All lines from the one bearing "You are a computer-use" through the end of the data below must be printed exactly as they stand, with pictures removed.

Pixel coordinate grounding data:
☆ ☆ ☆ ☆

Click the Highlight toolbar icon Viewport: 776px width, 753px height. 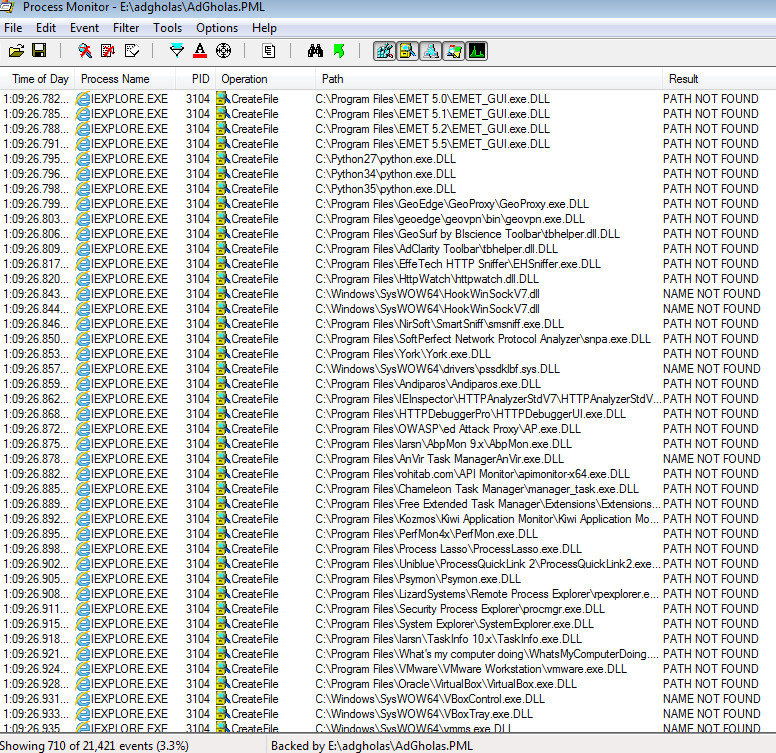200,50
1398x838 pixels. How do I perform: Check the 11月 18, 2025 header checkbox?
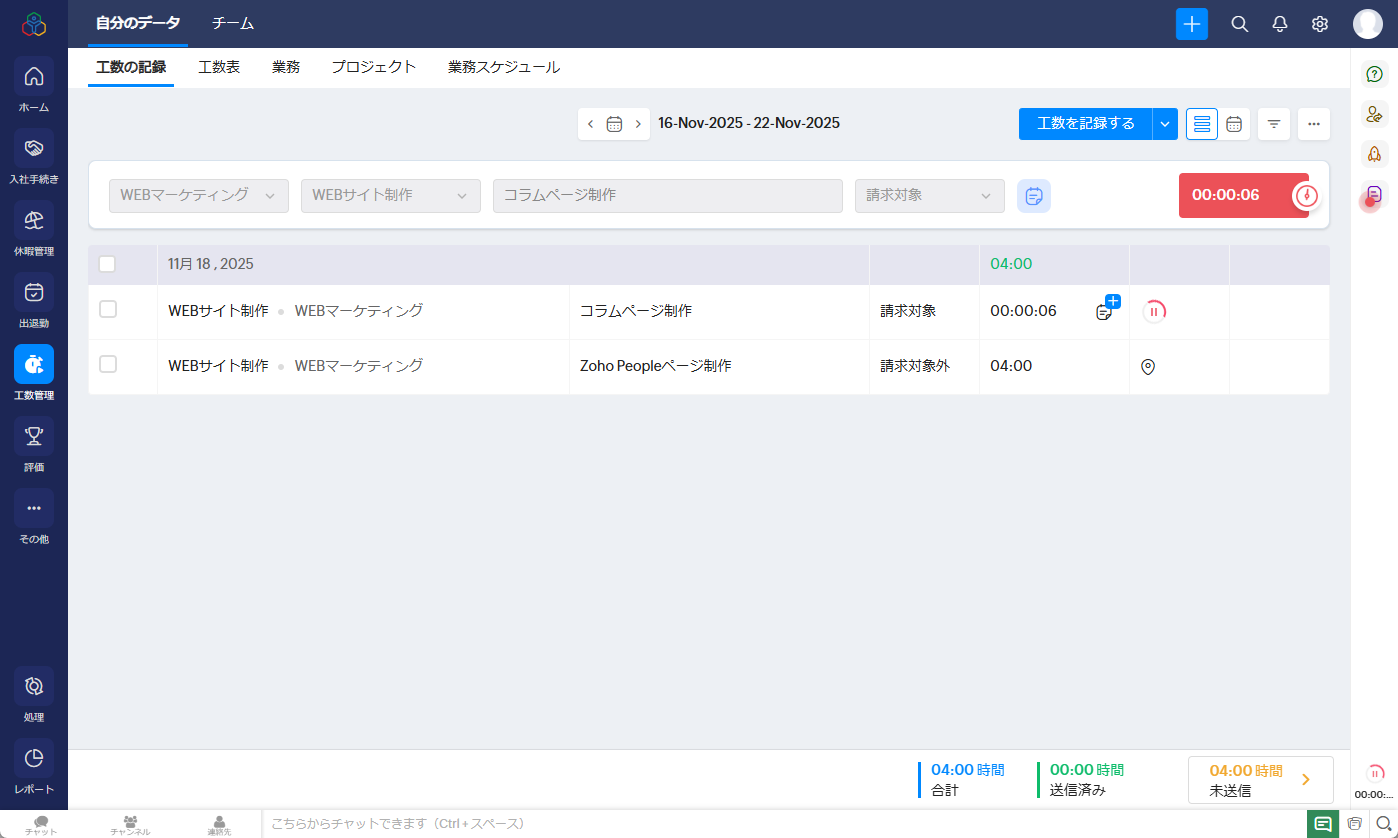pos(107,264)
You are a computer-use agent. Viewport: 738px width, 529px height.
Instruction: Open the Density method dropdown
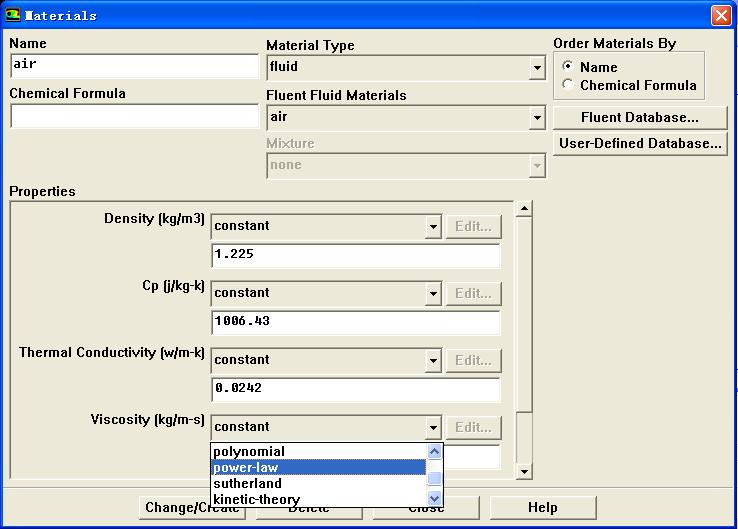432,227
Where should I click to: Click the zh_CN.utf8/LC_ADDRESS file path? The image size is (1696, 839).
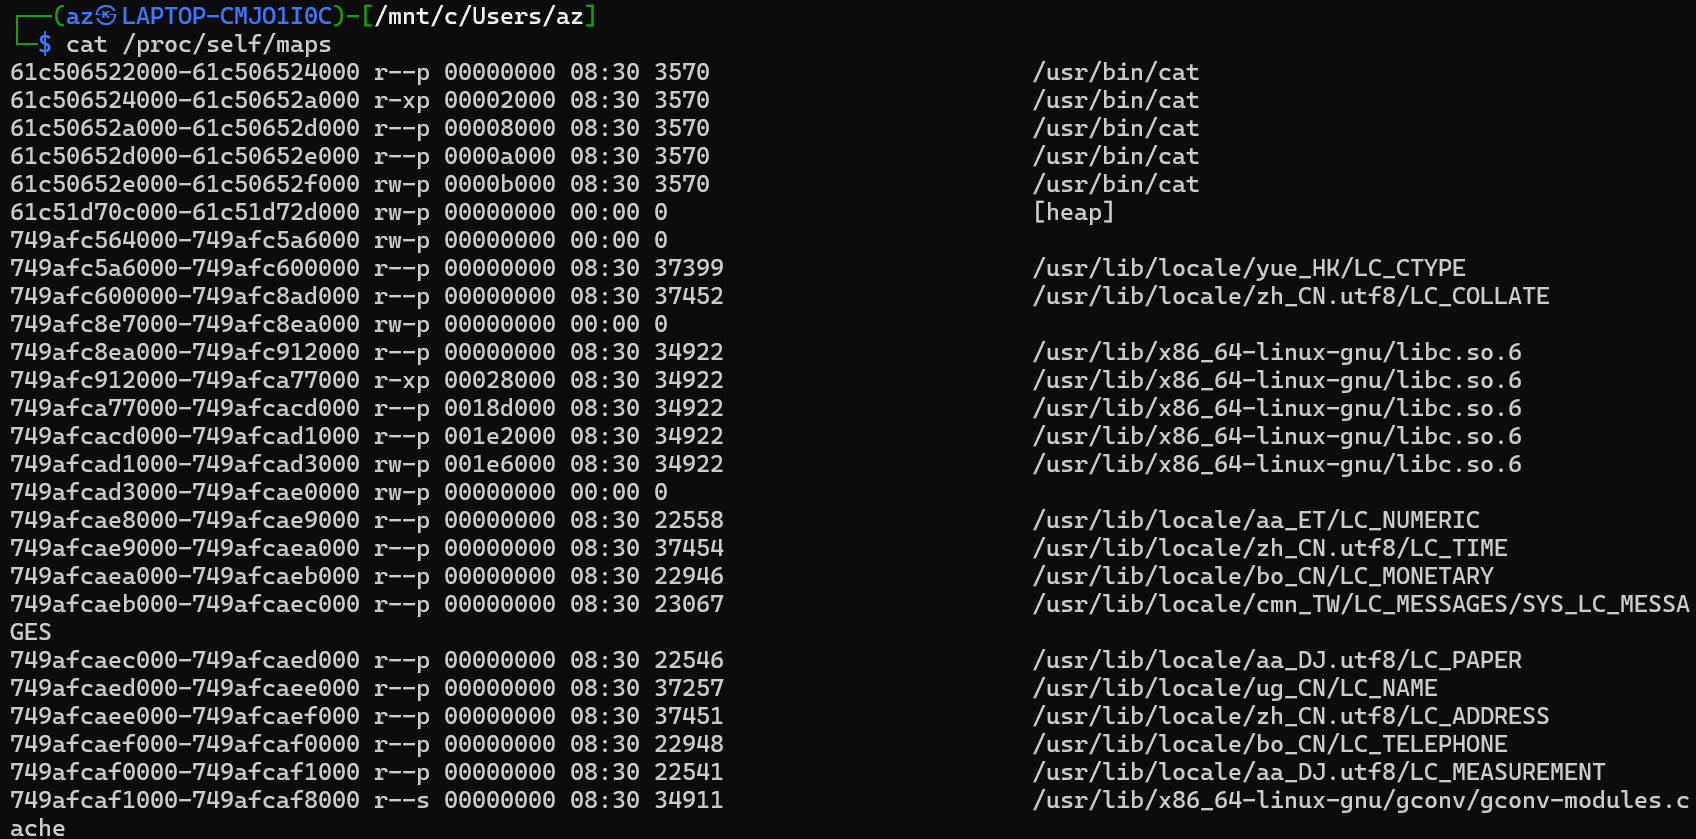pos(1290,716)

☆ ☆ ☆ ☆

_Exercise output_.
You are a computer-use agent. Viewport: 738px width, 529px height.
Instruction: Open the Density method dropdown
432,227
Where should I click to: Click the zh_CN.utf8/LC_ADDRESS file path? The image size is (1696, 839).
pos(1290,716)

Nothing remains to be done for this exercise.